22 Sep, 2017 - 00:09 0 Views

eBusiness Weekly

The Zimbabwe Stock Exchange bull run came to a halt this week as investors started taking profits off a rally that was not supported by strong fundamentals.  At the close of the week on Thursday last week, the market capitalisation had slipped to $10,46 billion from $10,74 billion.

The Industrials Index dropped 4,09 percent to 379,95 after having managed to rise past the 400 level on Friday, September 15.  The Minings Index was up 16,65 percent to 98,74.

The market has since recorded four consecutive losses after shedding another 0,74 percent Thursday last week to 364,42. The margin of losses has, however, been coming off which speaks to the upward strength that is still in the market.

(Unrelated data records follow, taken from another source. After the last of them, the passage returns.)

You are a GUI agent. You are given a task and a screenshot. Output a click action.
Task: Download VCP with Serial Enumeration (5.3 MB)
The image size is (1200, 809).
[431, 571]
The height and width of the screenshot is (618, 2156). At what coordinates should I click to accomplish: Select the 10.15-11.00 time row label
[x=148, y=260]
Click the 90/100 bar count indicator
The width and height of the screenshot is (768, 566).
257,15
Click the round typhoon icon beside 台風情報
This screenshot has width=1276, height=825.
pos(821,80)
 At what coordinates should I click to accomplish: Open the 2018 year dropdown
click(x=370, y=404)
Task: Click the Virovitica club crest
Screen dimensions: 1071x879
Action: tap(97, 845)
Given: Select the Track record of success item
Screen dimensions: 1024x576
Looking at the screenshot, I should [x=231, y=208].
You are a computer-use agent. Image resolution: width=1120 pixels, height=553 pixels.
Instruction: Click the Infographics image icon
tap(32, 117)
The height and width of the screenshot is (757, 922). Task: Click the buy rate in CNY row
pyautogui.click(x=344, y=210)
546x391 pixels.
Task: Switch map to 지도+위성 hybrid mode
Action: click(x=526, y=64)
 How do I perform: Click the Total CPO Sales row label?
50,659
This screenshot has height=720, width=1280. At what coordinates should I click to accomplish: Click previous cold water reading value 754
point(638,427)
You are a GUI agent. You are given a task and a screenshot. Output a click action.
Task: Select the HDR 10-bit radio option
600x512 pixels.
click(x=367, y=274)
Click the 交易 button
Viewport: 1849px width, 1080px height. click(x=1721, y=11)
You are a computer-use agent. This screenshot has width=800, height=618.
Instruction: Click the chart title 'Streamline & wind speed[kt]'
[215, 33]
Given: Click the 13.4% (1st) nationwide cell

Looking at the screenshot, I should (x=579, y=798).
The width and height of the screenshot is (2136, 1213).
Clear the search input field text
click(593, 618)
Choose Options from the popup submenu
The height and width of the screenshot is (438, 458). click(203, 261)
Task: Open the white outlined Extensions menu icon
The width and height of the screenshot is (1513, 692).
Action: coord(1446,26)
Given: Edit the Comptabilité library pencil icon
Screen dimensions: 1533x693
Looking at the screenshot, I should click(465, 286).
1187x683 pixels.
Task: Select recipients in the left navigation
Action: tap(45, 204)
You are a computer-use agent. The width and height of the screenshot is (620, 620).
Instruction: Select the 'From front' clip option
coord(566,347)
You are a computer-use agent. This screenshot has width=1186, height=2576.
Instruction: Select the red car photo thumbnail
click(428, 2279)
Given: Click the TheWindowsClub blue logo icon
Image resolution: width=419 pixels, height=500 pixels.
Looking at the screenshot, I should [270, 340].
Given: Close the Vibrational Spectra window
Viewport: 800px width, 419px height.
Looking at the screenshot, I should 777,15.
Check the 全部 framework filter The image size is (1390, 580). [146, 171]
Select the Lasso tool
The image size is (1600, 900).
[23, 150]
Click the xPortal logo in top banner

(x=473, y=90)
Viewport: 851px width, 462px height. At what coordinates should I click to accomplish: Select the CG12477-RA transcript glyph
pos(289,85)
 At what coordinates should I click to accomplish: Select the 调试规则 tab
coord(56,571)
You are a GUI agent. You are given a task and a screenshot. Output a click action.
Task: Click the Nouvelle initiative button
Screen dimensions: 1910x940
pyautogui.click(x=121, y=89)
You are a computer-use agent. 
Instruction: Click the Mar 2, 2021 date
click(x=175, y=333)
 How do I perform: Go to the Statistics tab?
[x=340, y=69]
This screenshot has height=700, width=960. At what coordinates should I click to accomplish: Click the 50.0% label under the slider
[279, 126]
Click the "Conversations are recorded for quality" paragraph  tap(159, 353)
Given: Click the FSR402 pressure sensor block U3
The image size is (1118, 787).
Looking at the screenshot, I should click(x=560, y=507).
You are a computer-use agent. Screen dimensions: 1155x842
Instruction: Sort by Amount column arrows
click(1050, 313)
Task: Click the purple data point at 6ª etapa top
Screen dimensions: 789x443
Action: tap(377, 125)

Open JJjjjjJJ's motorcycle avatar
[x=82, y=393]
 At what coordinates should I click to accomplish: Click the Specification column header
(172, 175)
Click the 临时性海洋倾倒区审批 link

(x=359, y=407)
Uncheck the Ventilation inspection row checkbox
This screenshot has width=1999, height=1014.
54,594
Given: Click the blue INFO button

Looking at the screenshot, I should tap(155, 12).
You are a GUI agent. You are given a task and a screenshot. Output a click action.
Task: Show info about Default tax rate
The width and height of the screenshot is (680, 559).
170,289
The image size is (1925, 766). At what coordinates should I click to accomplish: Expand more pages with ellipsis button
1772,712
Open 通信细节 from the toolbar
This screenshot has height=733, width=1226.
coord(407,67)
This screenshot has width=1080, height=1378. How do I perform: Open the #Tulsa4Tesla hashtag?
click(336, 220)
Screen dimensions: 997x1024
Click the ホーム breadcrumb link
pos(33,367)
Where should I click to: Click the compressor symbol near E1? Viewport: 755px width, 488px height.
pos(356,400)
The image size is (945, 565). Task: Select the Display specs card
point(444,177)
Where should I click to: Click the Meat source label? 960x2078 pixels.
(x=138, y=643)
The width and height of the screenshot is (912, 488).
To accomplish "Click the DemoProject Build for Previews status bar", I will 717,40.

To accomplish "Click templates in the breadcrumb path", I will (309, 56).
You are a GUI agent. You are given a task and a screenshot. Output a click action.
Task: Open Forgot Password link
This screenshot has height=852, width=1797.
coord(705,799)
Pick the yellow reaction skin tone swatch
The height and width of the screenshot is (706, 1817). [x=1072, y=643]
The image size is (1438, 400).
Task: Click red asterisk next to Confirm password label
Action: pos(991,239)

On Tuesday, there were more risers that fallers on a ratio of 11 risers to seven fallers. It was the same on Wednesday with riser outnumbering fallers by 17:10. Surprisingly most of the counters that reported their results recently traded in the negative with First Mutual Life 21,58 percent to 9,5 cents.

FML’s operating income in the 6 months to June 30, 2017 dropped by a notable 61 percent to $1,642 million as a result of unsustainable higher claims in agribusiness under the property and casualty reinsurance business.

Notable fallers for the week include Axia Corporation Limited, the owner TV Sales & Home and car parts seller Transerv, down 8,51 percent to 29,41c. The Group, however, released on Thursday last week a strong set of full year results as it shrugged off the continued shortage of foreign currency and constrained consumer spending.

The company said revenue for the year ended June 30, increased by 26 percent to $248,262 million, while operating profit stood at $22,754 million. Barclays, which is still awaiting regulatory approvals for its takeover by Malawi’s FMB Bank was also negative having lost 12,50  percent to 8 cents since Thursday last week.

Edgars also closed negative shedding 3,31 percent to 4,84 cents. The Group this week reported its half year financial showing a 7 percent growth revenue to $24,7 million while group gross profit margin of 43 percent reduced by 1 percent from the same period last year.

Padenga was, however, the biggest loser after it dropped 24,29 percent to 80,46 cents. Padenga was also in the paper with its results for the first six months of the year showing increased profits.